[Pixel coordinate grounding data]

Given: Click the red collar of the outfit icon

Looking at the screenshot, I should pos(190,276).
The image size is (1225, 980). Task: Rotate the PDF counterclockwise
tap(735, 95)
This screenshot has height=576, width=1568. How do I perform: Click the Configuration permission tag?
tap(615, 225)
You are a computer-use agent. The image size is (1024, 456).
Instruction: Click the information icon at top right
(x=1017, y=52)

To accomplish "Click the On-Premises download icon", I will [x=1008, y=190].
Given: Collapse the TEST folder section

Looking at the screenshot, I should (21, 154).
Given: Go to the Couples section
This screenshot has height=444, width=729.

§ Directions
Set down each entry exactly as it appears above.

§ Response for this exercise
Given: Click the red collar of the outfit icon

Looking at the screenshot, I should pos(190,276).
The image size is (1225, 980). Task: Rotate the PDF counterclockwise
tap(735, 95)
This screenshot has height=576, width=1568. How do I perform: Click the Configuration permission tag?
tap(615, 225)
You are a computer-use agent. The image size is (1024, 456).
Instruction: Click the information icon at top right
(x=1017, y=52)

To accomplish "Click the On-Premises download icon", I will [x=1008, y=190].
Given: Collapse the TEST folder section

Looking at the screenshot, I should (21, 154).
Given: Go to the Couples section
This screenshot has height=444, width=729.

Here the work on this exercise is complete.